Sumado al resto de focos activos en Castilla, el balance total de superficie quemada en la región roza ya las 80.000 hectáreas. La magnitud del desastre ha movilizado medios aéreos y terrestres de varias comunidades autónomas y ha obligado a decretar evacuaciones en varios municipios del entorno.

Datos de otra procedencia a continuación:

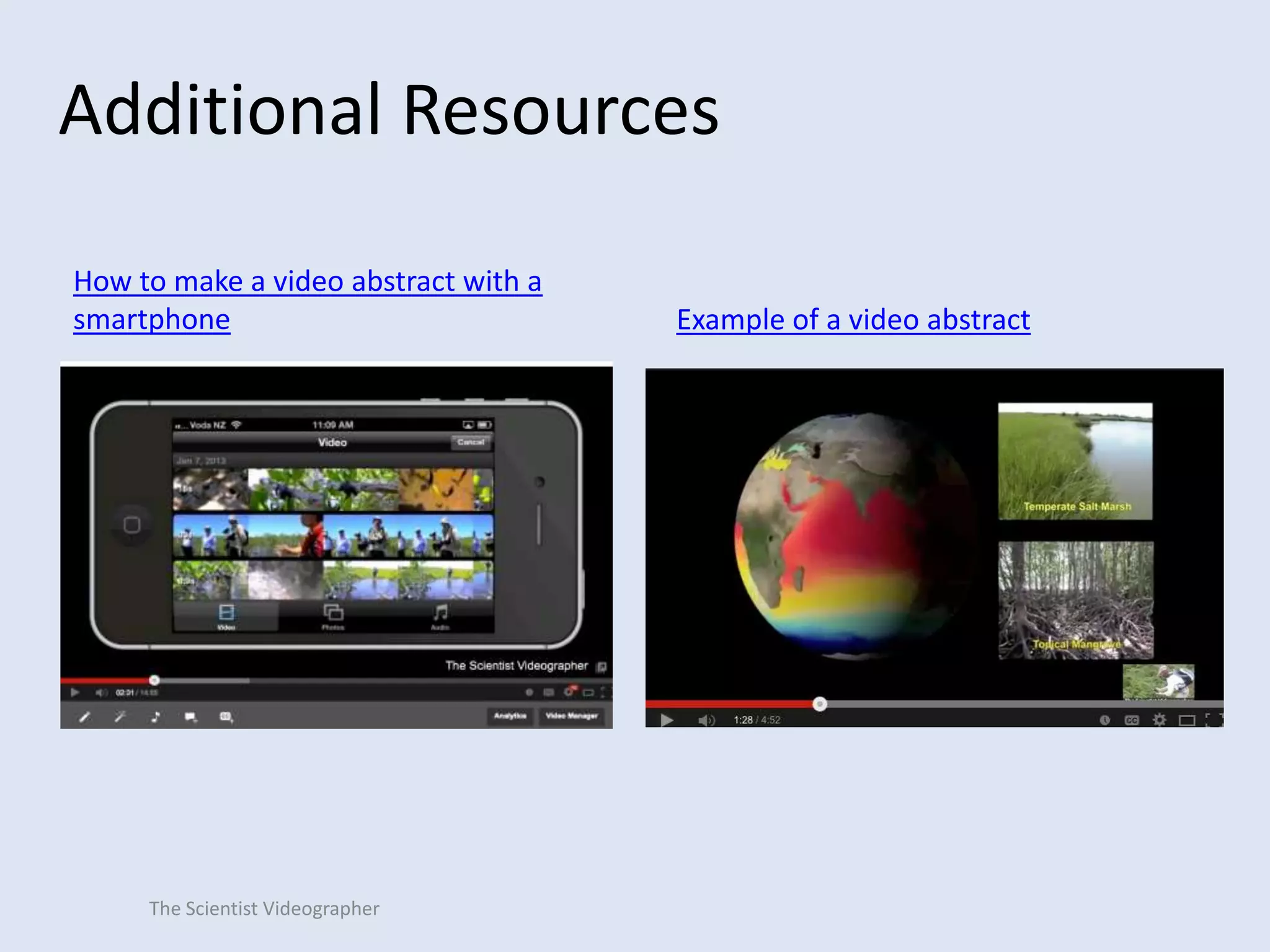
Task: Enter fullscreen on the right video
Action: 1213,720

El frente valenciano, sin control

Al devastador panorama castellano se añade el incendio que continúa activo en la Comunitat Valenciana, donde los equipos de extinción tampoco han logrado aún estabilizar el perímetro. La coincidencia de dos grandes frentes simultáneos tensiona los recursos del sistema nacional de extinción de incendios forestales y pone a prueba la capacidad de coordinación entre administraciones.

Las condiciones meteorológicas —temperaturas extremas, baja humedad y viento— han dificultado las labores de los bomberos y han favorecido la rápida propagación de las llamas. Los expertos señalan que episodios de esta magnitud, que hasta hace pocos años eran excepcionales, se están convirtiendo en una amenaza recurrente durante los veranos peninsulares.